About this exercise:
Transcribe only the lines from the one containing "You are a computer-use agent. 367x275 pixels." through the final line of the entries below, exactly, and exclude the pictures.

[Opening Task data section]

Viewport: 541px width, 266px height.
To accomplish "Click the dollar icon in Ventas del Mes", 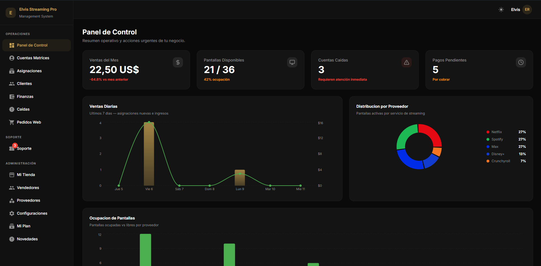I will (x=178, y=62).
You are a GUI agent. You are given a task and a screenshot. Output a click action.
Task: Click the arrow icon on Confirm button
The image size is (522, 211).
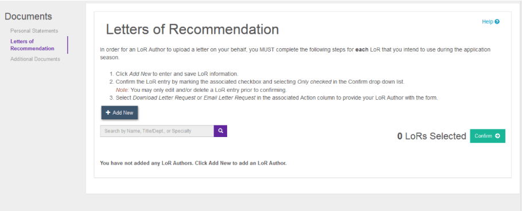point(497,136)
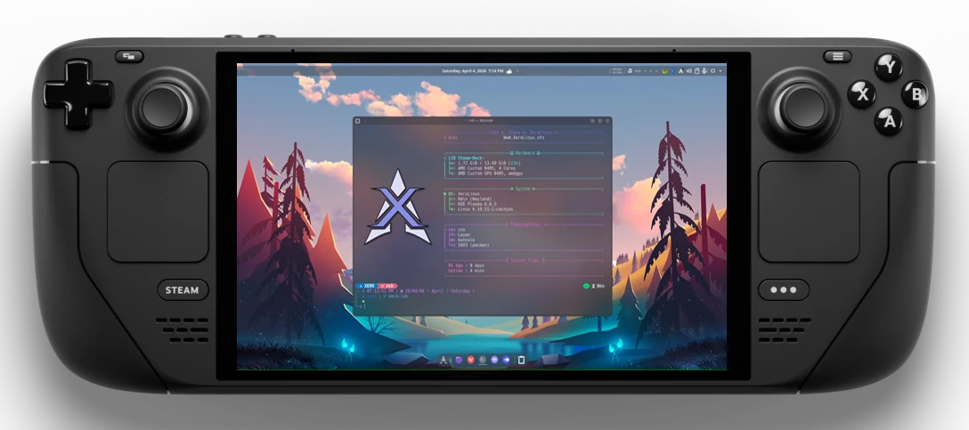Image resolution: width=969 pixels, height=430 pixels.
Task: Click the music note media player icon
Action: point(630,71)
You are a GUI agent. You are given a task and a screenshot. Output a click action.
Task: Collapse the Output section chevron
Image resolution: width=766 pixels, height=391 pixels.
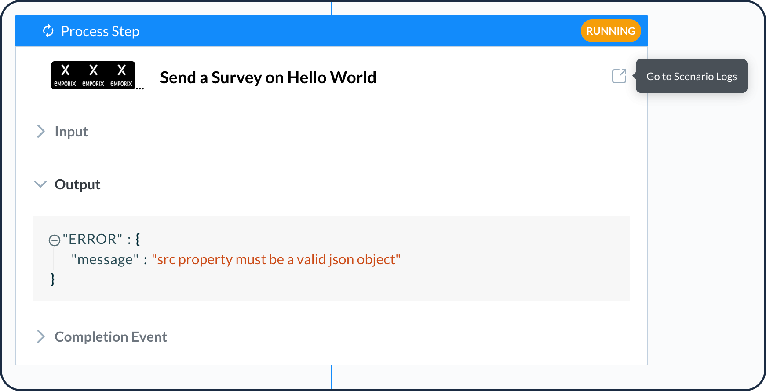click(x=40, y=184)
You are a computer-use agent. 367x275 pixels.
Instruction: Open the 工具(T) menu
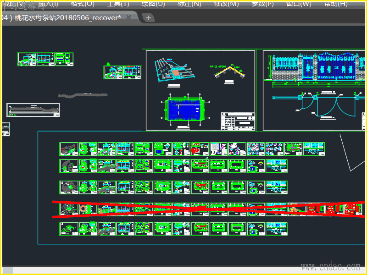pyautogui.click(x=118, y=4)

[Closing Task data section]

Response:
You are a computer-use agent. 367x275 pixels.
Instruction: Open the 工具(T) menu
pyautogui.click(x=118, y=4)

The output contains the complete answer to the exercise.